ESTRATTO FORNITO:

━━━━━━━━

Tra le numerose attività di questa Fase due che hanno potuto finalmente riaprire al pubblico ci sono anche i musei. Non tutti hanno potuto e/o voluto farlo dal primo giorno di via libera (lo scorso 18 maggio): le restrizioni e le nuove regole d’accesso impediscono un ritorno alla normalità. Ogni istituzione si è dovuta così adattare ai necessari parametri governativi per garantire una fruizione sicura dei propri spazi e delle proprie opere. Ma non è solo il distanziamento sociale la grande sfida dei nostri musei, molti altri aspetti dovranno essere ripensati, ricalibrati, cambiati. Ne abbiamo parlato con Paolo Larivera De Matteis, Presidente della Fondazione MACTE di Termoli.
– Com’è stato finalmente riaprire il museo al pubblico? Prime impressioni e feedback dalla ripartenza.
La riapertura è stata all’insegna dell’entusiasmo da parte del museo e del suo staff, e della prudenza da parte del pubblico, che evidentemente sta ancora scontando i timori del contagio e prendendo ancora le misure con i limiti imposti dalle restrizioni alla mobilità.
– Come si può ripensare l’idea di accessibilità? Come cambierà il rapporto tra museo e fruitore? Come sono organizzate le “nuove” visite nel suo museo? Come saranno rimodulati gli spazi e il percorso espositivo?
Se vogliamo ripensare all’idea di accessibilità e al rapporto tra museo e visitatore, dobbiamo concentrarci sul concetto di lentezza.
Le recenti disposizioni sul distanziamento sociale possono contribuire, in chiave positiva, al rallentamento dei ritmi di fruizione degli spazi del museo e alla ridefinizione dell’esperienza su una scala individuale e più intima.
Nello specifico, essendo il MACTE un museo piccolo e di recente apertura, non si è reso necessario nessun intervento di natura strutturale per favorire l’applicazione delle nuove disposizioni. Restano ovviamente ferme le regole che vietano gli assembramenti e che garantiscono la distanza tra le persone, la cui corretta gestione è affidata allo staff del museo, che è stato opportunamente formato.
– Meno numeri, più valore. Meno quantità, più qualità. Radicalizzazione sul territorio e rapporto con la comunità di cui fanno parte. Come sarà il nuovo museo d’arte (sia in senso lato che in senso stretto della sua istituzione)?

━━━━━━━━

SEGMENTO DI DATI:
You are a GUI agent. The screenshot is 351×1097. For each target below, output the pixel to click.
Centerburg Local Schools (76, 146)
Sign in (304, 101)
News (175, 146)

━━━━━━━━

COMPLETA QUANTO SEGUE:
1. Quali sono tutte le domande che compongono, nell'intervista sui musei, l'intervento che inizia con «Come si può ripensare l’idea di accessibilità?»?
2. Come riassumeresti l'intervista sui musei in due frasi?

SOLUZIONI:
1.
- Come si può ripensare l’idea di accessibilità?
- Come cambierà il rapporto tra museo e fruitore?
- Come sono organizzate le “nuove” visite nel suo museo?
- Come saranno rimodulati gli spazi e il percorso espositivo?

2. Con la Fase due i musei hanno ricevuto il via libera alla riapertura dal 18 maggio, ma restrizioni e nuove regole d’accesso impediscono un ritorno alla normalità. Paolo Larivera De Matteis, Presidente della Fondazione MACTE di Termoli, racconta una riapertura accolta con entusiasmo dallo staff e con prudenza dal pubblico e propone di ripensare l’accessibilità attorno al concetto di lentezza, mentre al MACTE, museo piccolo e di recente apertura, non sono serviti interventi strutturali e il rispetto delle distanze è affidato allo staff, formato allo scopo.